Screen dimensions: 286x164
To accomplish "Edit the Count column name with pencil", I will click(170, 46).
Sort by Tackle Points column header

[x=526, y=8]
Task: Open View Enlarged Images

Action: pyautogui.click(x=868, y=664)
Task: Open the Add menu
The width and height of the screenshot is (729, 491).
---
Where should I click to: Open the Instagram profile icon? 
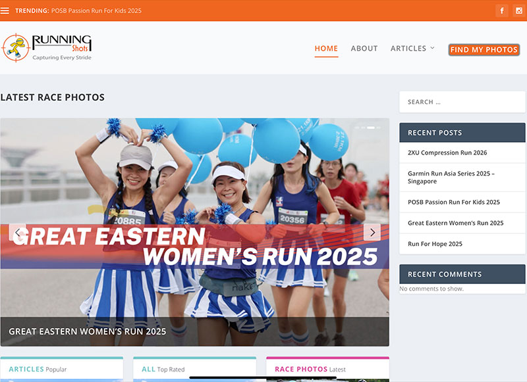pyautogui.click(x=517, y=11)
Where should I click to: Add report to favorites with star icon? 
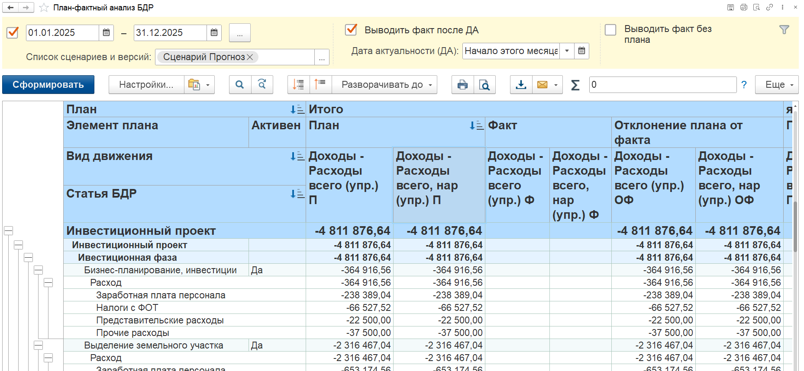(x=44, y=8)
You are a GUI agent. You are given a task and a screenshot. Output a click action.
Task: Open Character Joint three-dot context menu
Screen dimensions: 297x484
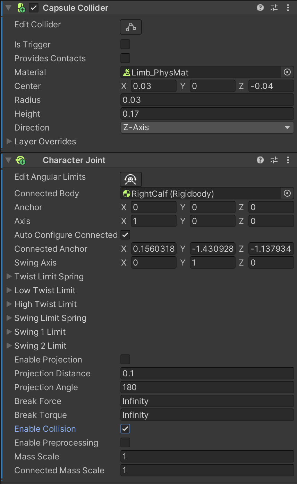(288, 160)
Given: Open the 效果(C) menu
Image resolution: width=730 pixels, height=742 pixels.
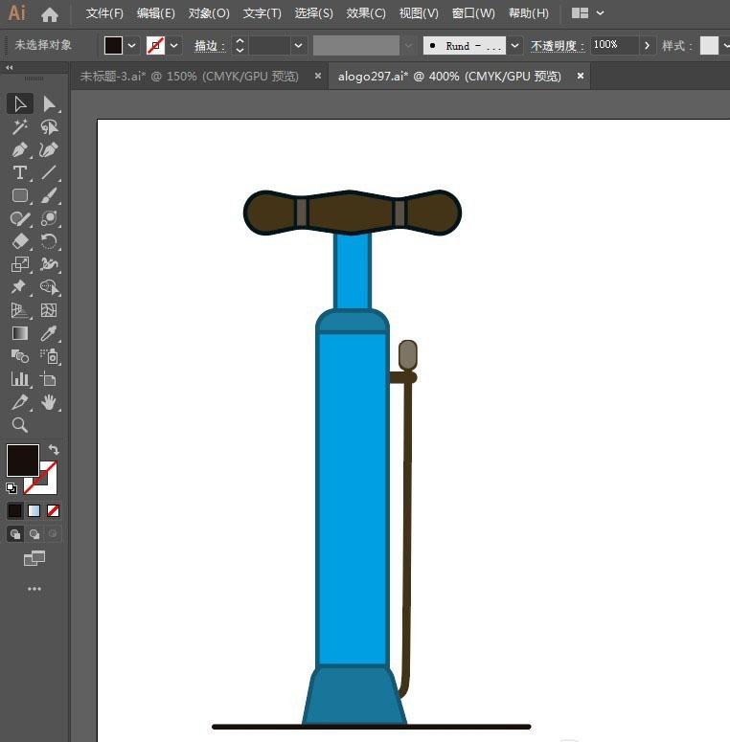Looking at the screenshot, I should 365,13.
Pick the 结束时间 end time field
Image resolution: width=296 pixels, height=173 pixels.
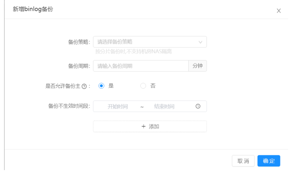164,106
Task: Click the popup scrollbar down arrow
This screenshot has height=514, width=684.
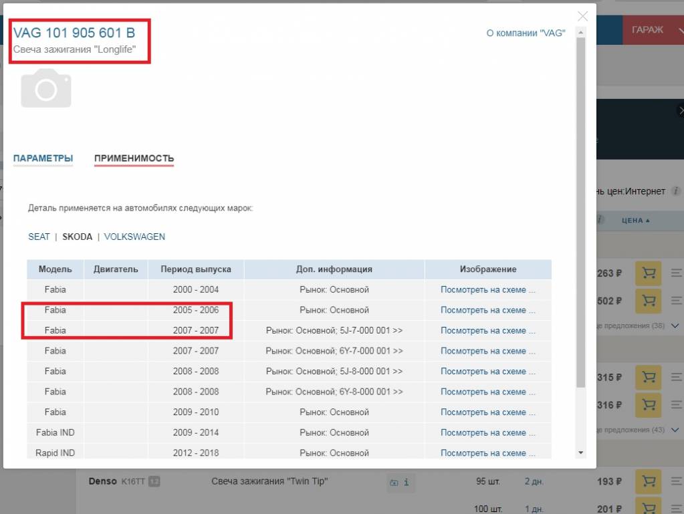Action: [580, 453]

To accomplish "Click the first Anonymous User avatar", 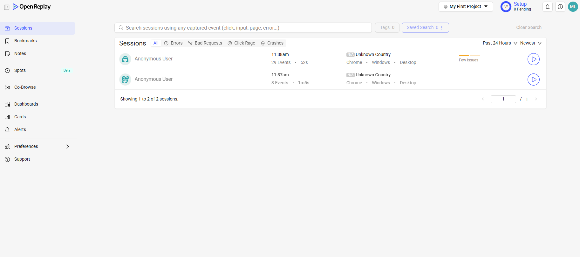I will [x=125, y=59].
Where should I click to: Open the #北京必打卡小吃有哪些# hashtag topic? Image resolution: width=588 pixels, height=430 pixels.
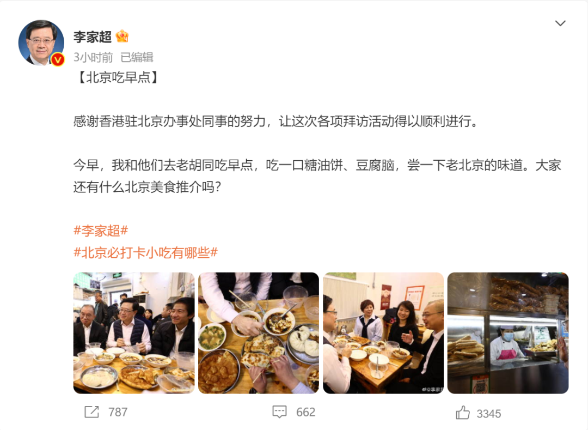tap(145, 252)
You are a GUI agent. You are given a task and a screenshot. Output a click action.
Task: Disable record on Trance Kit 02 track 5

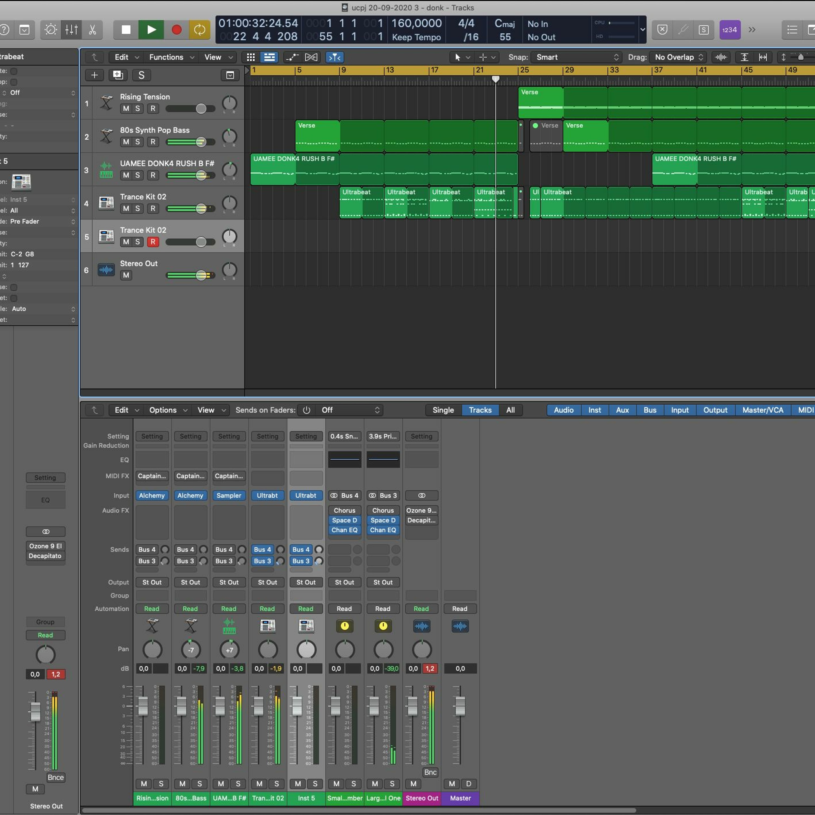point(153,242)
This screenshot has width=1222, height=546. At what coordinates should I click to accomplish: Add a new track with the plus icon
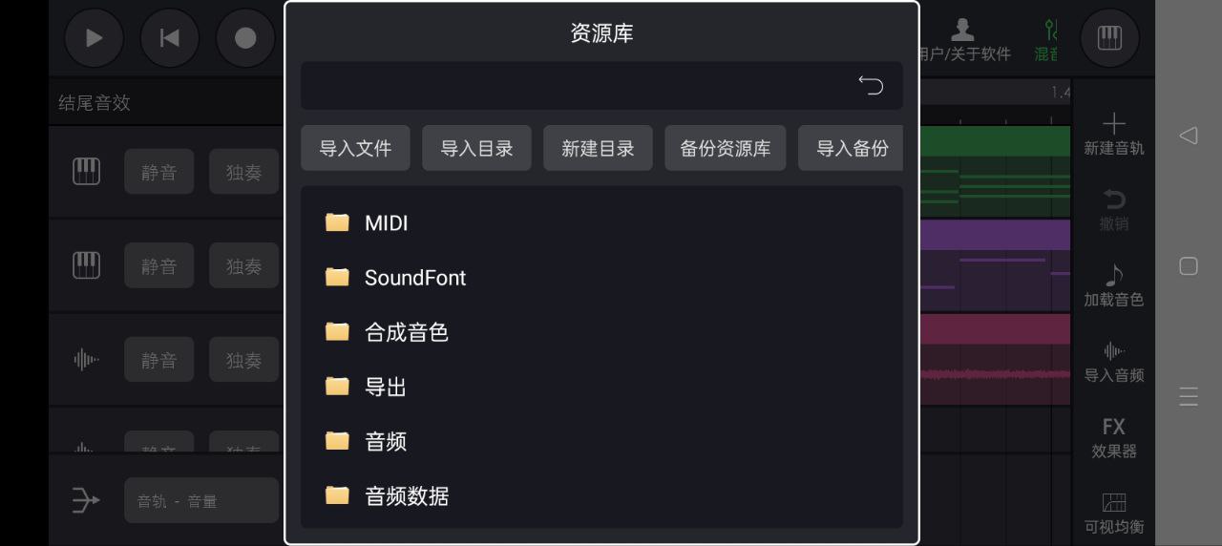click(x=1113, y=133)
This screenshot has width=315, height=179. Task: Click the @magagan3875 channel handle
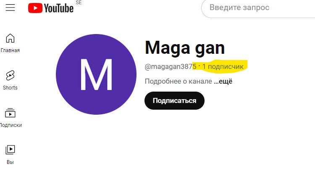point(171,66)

- What is expected
Because only one stretch of the records is wanted, please output the lines from the one holding "Where should I click to: Add" through the one holding "Given: Open the 效果(C) menu" exactly, both included, and leave every picture out.

- Problem solution
Where should I click to: Add report to favorites with star icon? 
(x=44, y=8)
You are a GUI agent. You are given a task and a screenshot. Output a click action.
Task: Open Character Joint three-dot context menu
Screen dimensions: 297x484
(288, 160)
Given: Open the 效果(C) menu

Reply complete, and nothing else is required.